BROKEN FLOWERS
R
The premise: A graying Don Juan named Don Johnston (Bill Murray) receives an anonymous letter from a former gal pal, announcing he's the father of a 19-year-old son. The somnolent Don is prodded into investigating this "mystery" by neighbor and amateur sleuth Winston (Jeffrey Wright). The pair compile a list of Don's old lovers-and presto (or rather, lentissimo, in this sluggishly paced affair), he's on a cross-country road and air quest for mystery mom.
Broken Flowers is a higher-concept, more accessible (and pandering?) film than we normally get from Jim Jarmusch. Bill Murray fans will kvell over his minimalist non-acting. In cameos as Don's women, Sharon Stone, Frances Conroy, Jessica Lange, Tilda Swinton and Julie Delpy all nail their characters in just a few quick strokes. And the soundtrack-as always with Jarmusch-is delicious.
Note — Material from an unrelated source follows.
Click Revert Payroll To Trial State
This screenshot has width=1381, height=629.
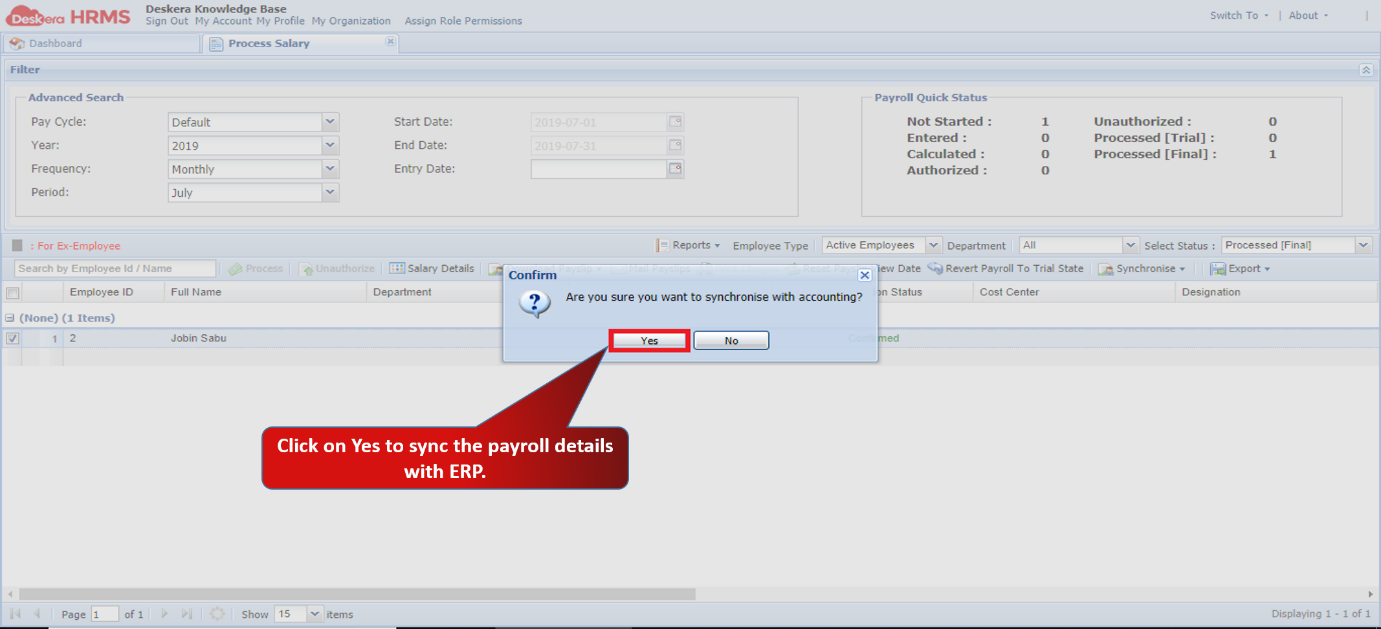click(x=1006, y=269)
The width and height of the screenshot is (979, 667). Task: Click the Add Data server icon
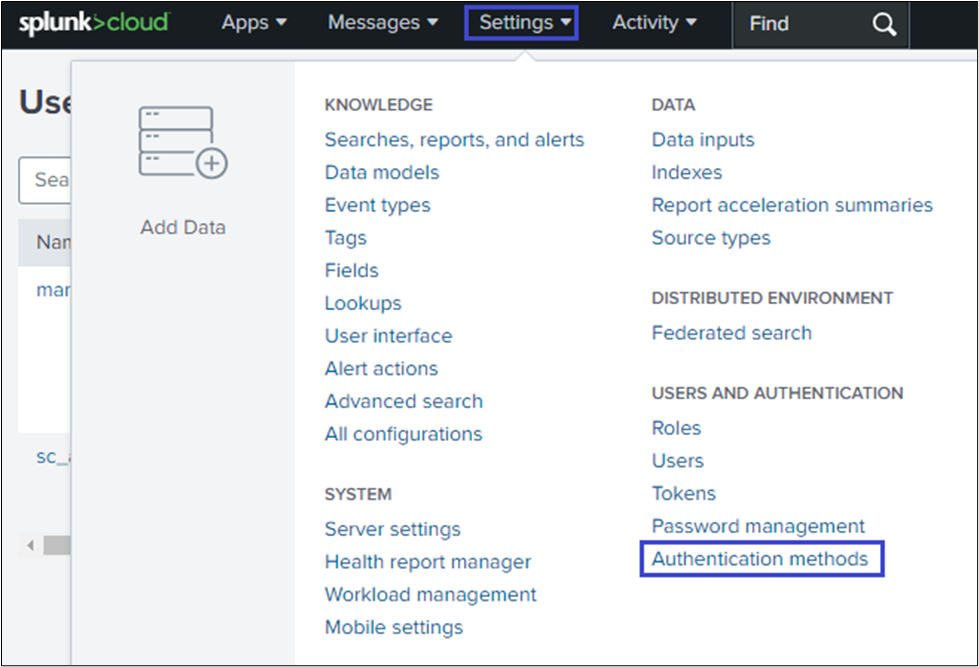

Yet though the film took the Grand Prix in Cannes, many viewers may find it low-energy, at times monotonous, and rarely funny compared to this auteur's hilarious and less mainstream earlier works.
As Don haphazardly sets forth on his quest, most of his exes manage improbably to be home when he pops up, bouquet in hand. Laura (a vulpine Sharon Stone) is out, but daughter Lolita (Alexis Dziena) leaps into the breach by shedding her thong in a scene that seems a cry for attention as much by the filmmaker as the character. After a night in the sack, Laura, teary with happiness, kisses Don's hand goodbye (a scene only a man could write, or Don is sumpin' else in bed). Our guy also looks in on animal communicator Jessica Lange, a great set-up for laughs that never come, and a developer of sterile McMansions, a bloodless, creepy Frances Conroy, who seems escaped from "Six Feet Under."
At least the film refrains from Hollywood-style epiphanies; instead, it allows scenes to meander with Zen uncertainty. There are good lines: Delpy to Murray-"I'm like your mistress, only you're not married." Murray's "I'm a stalker in a Taurus" and "I was in computers and girls." With a minimalism that ought to be branded, Murray can convey his reaction to Lolita in the buff merely by making his eyes appear rounder. The fades to black that segment the scenes lend a jazzy, episodic feel. And we get a quixotic tour of America, ranging from Edward Hopperesque subdivisions to remote, hardscrabble cabins. I suppose Don could be read as a Jarmusch-style "dead" man, who's dragged back among the living. But do we care? The unresolved ending will tickle some, annoy others. Most damning, the auteur's unbeatable weirdness here mutates into preciosity.